Reproduce the records below exactly, but only between the lines holding "kibar💗 (456, 1007)" and "Oyun, telefon, eğlence", inclusive.
======== Given data
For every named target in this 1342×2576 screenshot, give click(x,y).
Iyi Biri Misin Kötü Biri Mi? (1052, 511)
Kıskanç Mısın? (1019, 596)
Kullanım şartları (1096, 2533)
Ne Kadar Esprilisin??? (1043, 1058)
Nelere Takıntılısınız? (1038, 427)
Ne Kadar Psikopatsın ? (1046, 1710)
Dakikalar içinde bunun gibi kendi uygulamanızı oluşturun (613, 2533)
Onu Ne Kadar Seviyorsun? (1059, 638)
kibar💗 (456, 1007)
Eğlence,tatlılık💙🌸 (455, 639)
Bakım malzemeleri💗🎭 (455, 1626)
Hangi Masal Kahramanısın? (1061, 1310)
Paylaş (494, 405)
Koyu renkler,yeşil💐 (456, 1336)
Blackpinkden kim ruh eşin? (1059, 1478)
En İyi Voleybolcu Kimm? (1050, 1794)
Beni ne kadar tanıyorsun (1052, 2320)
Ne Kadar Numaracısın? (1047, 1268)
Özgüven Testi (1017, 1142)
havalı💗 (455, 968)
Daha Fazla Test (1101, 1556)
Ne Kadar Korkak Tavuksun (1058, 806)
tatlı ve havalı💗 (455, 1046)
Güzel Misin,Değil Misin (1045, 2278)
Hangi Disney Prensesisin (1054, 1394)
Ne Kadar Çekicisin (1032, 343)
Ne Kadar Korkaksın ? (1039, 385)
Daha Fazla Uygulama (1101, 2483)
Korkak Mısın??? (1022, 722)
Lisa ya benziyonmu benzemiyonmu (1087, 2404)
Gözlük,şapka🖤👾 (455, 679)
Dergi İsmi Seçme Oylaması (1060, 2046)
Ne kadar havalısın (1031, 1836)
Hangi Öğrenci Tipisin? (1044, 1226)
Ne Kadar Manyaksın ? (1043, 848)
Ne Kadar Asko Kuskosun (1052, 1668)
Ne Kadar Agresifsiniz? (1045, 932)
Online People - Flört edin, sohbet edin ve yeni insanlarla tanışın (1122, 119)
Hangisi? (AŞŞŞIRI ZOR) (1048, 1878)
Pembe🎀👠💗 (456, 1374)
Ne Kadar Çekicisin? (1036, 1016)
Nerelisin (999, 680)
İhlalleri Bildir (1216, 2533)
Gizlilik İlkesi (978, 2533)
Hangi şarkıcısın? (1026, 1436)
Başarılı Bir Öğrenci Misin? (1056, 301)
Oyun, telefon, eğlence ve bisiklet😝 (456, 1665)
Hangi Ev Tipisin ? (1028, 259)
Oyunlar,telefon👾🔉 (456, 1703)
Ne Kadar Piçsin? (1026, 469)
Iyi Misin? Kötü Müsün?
================
Worked solution:
kibar💗 (456, 1007)
Eğlence,tatlılık💙🌸 (455, 639)
Bakım malzemeleri💗🎭 (455, 1626)
Hangi Masal Kahramanısın? (1061, 1310)
Paylaş (494, 405)
Koyu renkler,yeşil💐 (456, 1336)
Blackpinkden kim ruh eşin? (1059, 1478)
En İyi Voleybolcu Kimm? (1050, 1794)
Beni ne kadar tanıyorsun (1052, 2320)
Ne Kadar Numaracısın? (1047, 1268)
Özgüven Testi (1017, 1142)
havalı💗 (455, 968)
Daha Fazla Test (1101, 1556)
Ne Kadar Korkak Tavuksun (1058, 806)
tatlı ve havalı💗 (455, 1046)
Güzel Misin,Değil Misin (1045, 2278)
Hangi Disney Prensesisin (1054, 1394)
Ne Kadar Çekicisin (1032, 343)
Ne Kadar Korkaksın ? (1039, 385)
Daha Fazla Uygulama (1101, 2483)
Korkak Mısın??? (1022, 722)
Lisa ya benziyonmu benzemiyonmu (1087, 2404)
Gözlük,şapka🖤👾 (455, 679)
Dergi İsmi Seçme Oylaması (1060, 2046)
Ne kadar havalısın (1031, 1836)
Hangi Öğrenci Tipisin? (1044, 1226)
Ne Kadar Manyaksın ? (1043, 848)
Ne Kadar Asko Kuskosun (1052, 1668)
Ne Kadar Agresifsiniz? (1045, 932)
Online People - Flört edin, sohbet edin ve yeni insanlarla tanışın (1122, 119)
Hangisi? (AŞŞŞIRI ZOR) (1048, 1878)
Pembe🎀👠💗 (456, 1374)
Ne Kadar Çekicisin? (1036, 1016)
Nerelisin (999, 680)
İhlalleri Bildir (1216, 2533)
Gizlilik İlkesi (978, 2533)
Hangi şarkıcısın? (1026, 1436)
Başarılı Bir Öğrenci Misin? (1056, 301)
Oyun, telefon, eğlence ve bisiklet😝 (456, 1665)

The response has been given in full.